= EXERCISE OBJECTIVE =
Beginning with the line that holds "Where should I", write out each line exactly as it stands until the end of the data, and include no pictures.

= SUPPLIED MATERIAL =
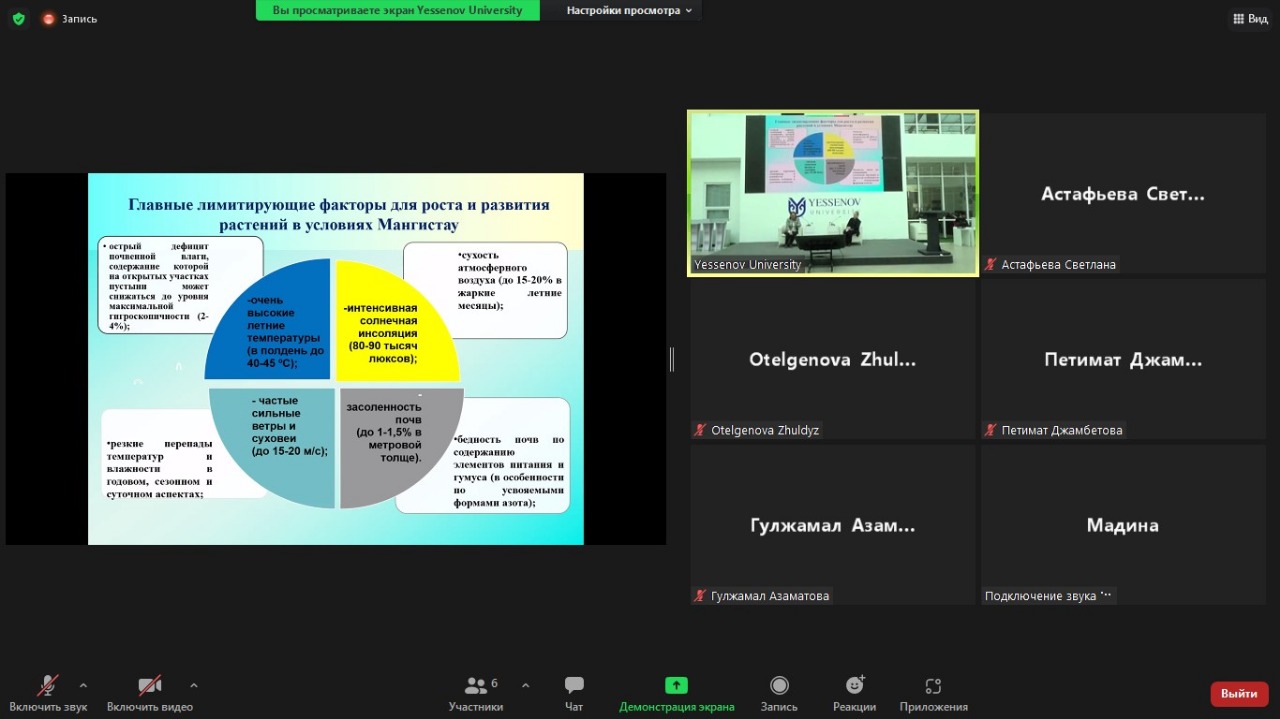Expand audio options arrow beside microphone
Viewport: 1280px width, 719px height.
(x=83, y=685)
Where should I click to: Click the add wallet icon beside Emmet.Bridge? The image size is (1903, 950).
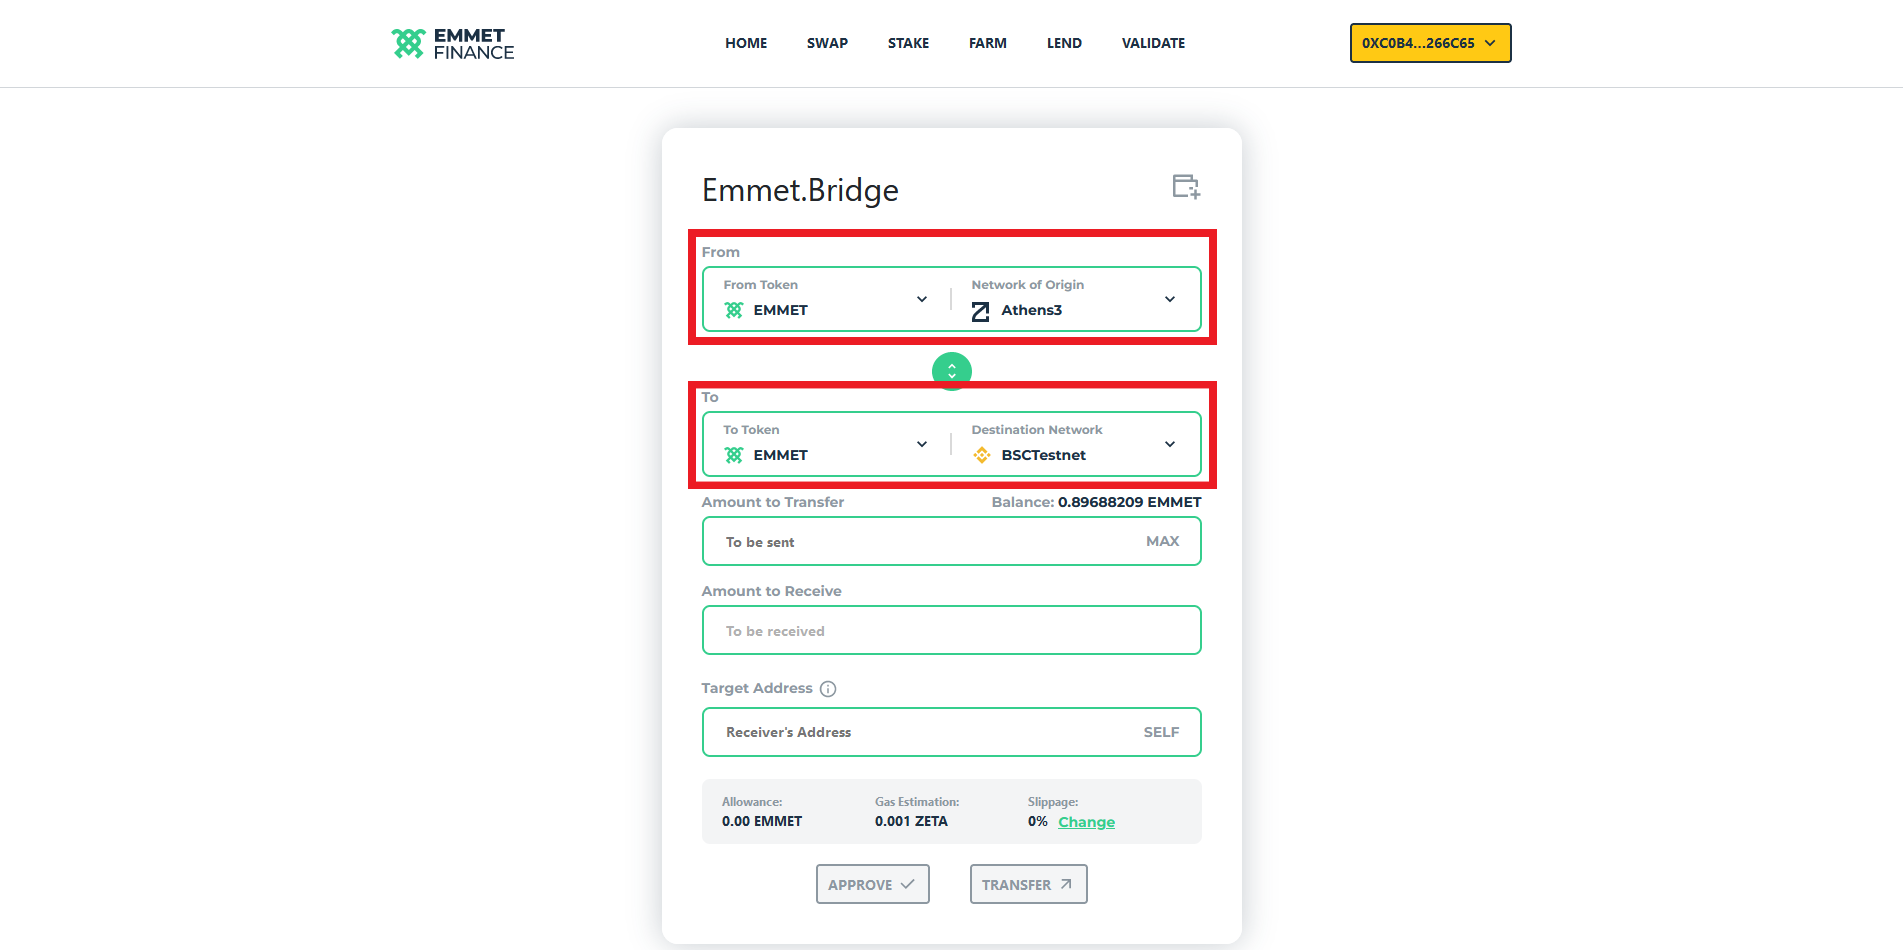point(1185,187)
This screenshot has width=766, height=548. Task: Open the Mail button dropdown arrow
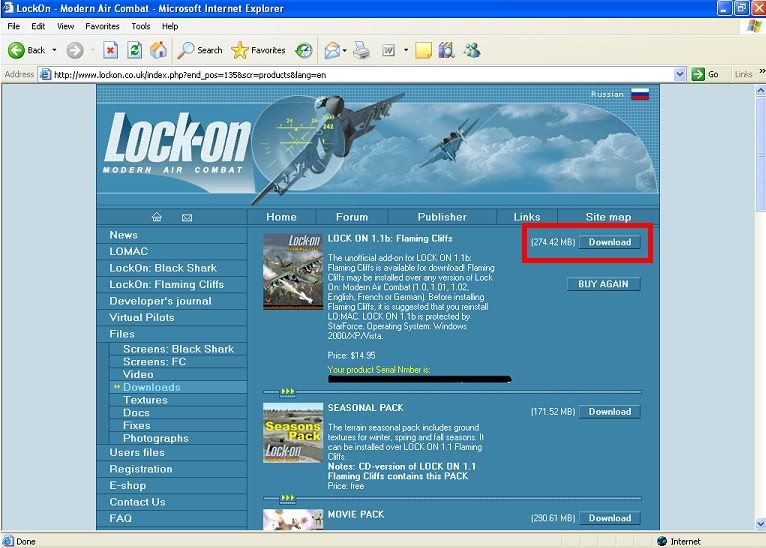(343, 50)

= RESULT =
Where should I click to: Click the add wallet icon beside Emmet.Bridge? The image size is (1903, 950).
point(1185,187)
This screenshot has width=766, height=548. Task: Open the Mail button dropdown arrow
(343, 50)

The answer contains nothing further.